* _WHAT TO PRODUCE_: Reproduce word for word the part of the executive committee bylaws between "Any vacancy in" and "RESIGNATIONS AND REMOVAL.", inclusive.

* _TEXT BLOCK_:
⁂

SECTION 12.5   QUORUM.

A majority of the members of the executive committee shall constitute a 
quorum for the transaction of business at any meeting thereof, and action of 
the executive committee must be authorized by the affirmative vote of a 
majority of the members present at a meeting at which a quorum is present.

SECTION 12.6   INFORMAL ACTION BY EXECUTIVE COMMITTEE.

Any action required or permitted to be taken by the executive committee at a 
meeting may be taken without a meeting if a consent in writing, setting forth 
the action so taken, shall be signed by all of the directors entitled to vote 
with respect to the subject matter thereof.

SECTION 12.7   VACANCIES.

Any vacancy in the executive committee may be filled by a resolution 
adopted by a majority of the full board of directors.

SECTION 12.8   RESIGNATIONS AND REMOVAL.

Any member of the executive committee may be removed at any time with 
or without cause by resolution adopted by a majority of the full board of 
directors.  Any member of the executive committee may resign from the 
executive committee at any time by giving written notice to the president or 
secretary of the corporation, and unless otherwise specified therein, the 
acceptance of such resignation shall not be necessary to make it effective.

SECTION 12.9   PROCEDURE.

The executive committee shall elect a presiding officer from its members and 
may fix its own rules of procedure which shall not be inconsistent with 
these bylaws.  It shall keep regular minutes of its proceedings and report the 
same to the board of directors for its information at the meeting thereof held 
next after the proceedings shall have been taken.

⁂

* _SOURCE DATA_:
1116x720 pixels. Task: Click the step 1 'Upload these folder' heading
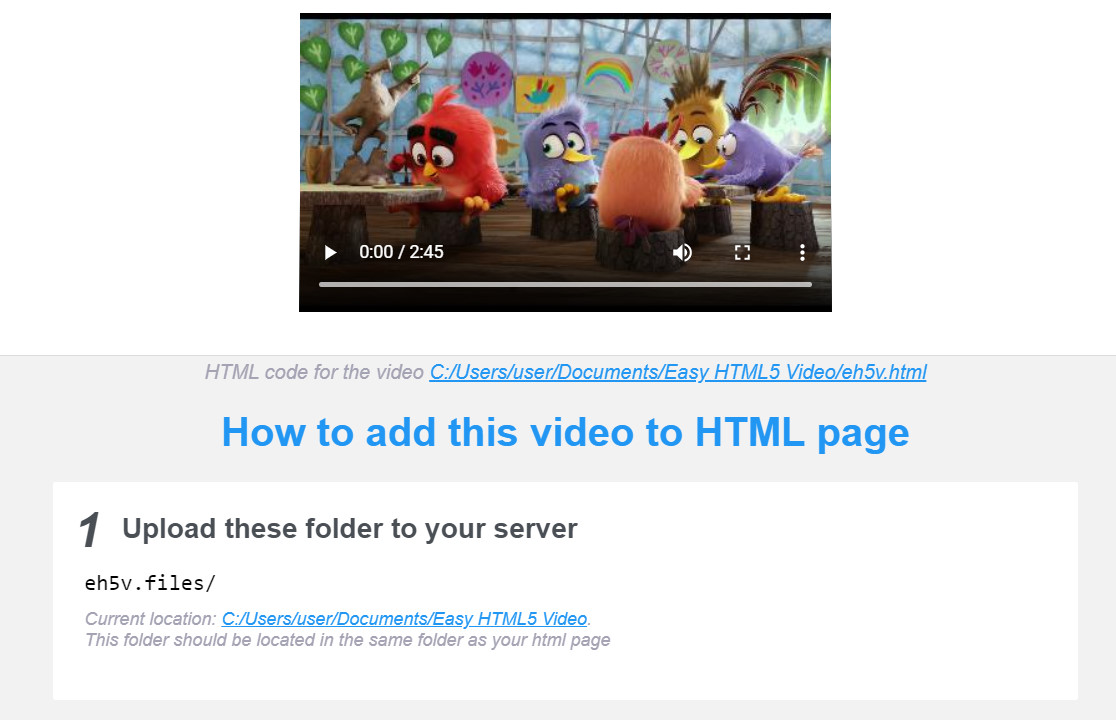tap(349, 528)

⁂

* _OUTPUT_:
Any vacancy in the executive committee may be filled by a resolution 
adopted by a majority of the full board of directors.

SECTION 12.8   RESIGNATIONS AND REMOVAL.